Optical Studies of High Temperature Surface Chemistry
The overall goal of this project is to identify the mechanisms responsible for electrochemical oxidation in solid oxide fuel cells (SOFCs). Due to the high activation energy needed to catalyze molecular oxygen dissociation and the small diffusion constants associated with oxide ion transport through doped, metal-oxide ceramics, SOFCs must operate at elevated temperatures – typically 650˚C or higher. Traditional studies of SOFC operation use electrochemical techniques to report on system performance, but these data cannot differentiate the chemical species responsible for observed behavior. Samples used in these studies are often subjected to exhaustive, ex situ, post mortem analyses. Thus, researchers are left to infer how chemical and structural changes observed after operation correspond to electrochemical performance measured during operation. To overcome the challenges associated with making measurements at high temperatures and under strongly reducing or oxidizing conditions, members of the group have built and adapted instrumentation to acquire vibrational Raman spectra from metal and metal oxide surfaces at temperatures in excess of 750˚C.
Solvation at Liquied Surfaces 1
Measuring the widths of liquid interfaces – Our original work in the area of surface chemistry was motivated by the simple question, “Do oil and water really not mix?” A more quantitative way of asking this question is “Over what lengthscales do the properties of one liquid converge to those of a second, immiscible liquid.” Using custom designed surfactants dubbed “molecular rulers” and resonance enhanced, second harmonic generation (SHG) spectroscopy we have measured the distances required for solvent polarity to transition from the aqueous to the organic limit across a wide variety of immiscible liquid/liquid interfaces. As a result of these studies, we discovered that interfacial asymmetry can force solvent species to organize differently compared to their long range structure in bulk solution. Consequently, liquid surfaces may acquire properties that can not be described simply by extrapolating contributions from the two individual phases. For example, water is a very polar solvent and long-chain alcohols have intermediate polarity based on their respective static dielectric constants. However, water/alcohol interfaces are dominated by a nonpolar, alkane-like region. These findings necessarily force one to reconsider proposed mechanisms of solvent extraction, interfacial electrochemistry and colloid stability.

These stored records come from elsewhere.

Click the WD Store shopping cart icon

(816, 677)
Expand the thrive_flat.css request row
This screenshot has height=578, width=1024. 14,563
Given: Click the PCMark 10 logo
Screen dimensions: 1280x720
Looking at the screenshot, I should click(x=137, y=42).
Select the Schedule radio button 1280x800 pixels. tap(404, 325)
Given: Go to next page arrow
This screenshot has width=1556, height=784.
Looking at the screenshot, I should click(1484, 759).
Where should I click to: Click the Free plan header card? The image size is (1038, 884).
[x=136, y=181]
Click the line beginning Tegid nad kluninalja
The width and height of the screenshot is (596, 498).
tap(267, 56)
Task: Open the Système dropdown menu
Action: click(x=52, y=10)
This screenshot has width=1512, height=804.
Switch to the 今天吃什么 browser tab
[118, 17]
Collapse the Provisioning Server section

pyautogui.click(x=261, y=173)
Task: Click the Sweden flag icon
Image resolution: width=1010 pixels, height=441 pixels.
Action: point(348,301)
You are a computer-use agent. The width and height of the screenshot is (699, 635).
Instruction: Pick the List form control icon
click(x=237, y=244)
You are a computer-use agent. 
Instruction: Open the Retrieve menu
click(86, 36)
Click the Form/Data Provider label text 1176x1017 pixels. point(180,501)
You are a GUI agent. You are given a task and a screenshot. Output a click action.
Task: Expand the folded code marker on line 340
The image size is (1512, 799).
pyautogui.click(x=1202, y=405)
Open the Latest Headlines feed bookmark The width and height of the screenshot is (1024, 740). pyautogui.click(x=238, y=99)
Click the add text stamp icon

Solvation at Liquied Surfaces 2
Structure and organization at liquid interfaces - Our studies of polarity across liquid/liquid interfaces raise questions about how molecules having different structures organize themselves when constrained to two dimensions. Irregularly shaped, organic molecules are ubiquitous throughout biology, chemistry and environmental science, yet very little is known about how these species assemble spontaneously to form organic films at aqueous interfaces. To answer these questions, we use vibrational sum frequency spectroscopy (VSFS) to acquire vibrational spectra of species adsorbed to the aqueous-vapor interface. These data coupled with careful surface pressure measurements provide the quantitative information needed to model the competing forces that control surfactant concentration and conformation at air/aqueous interfaces.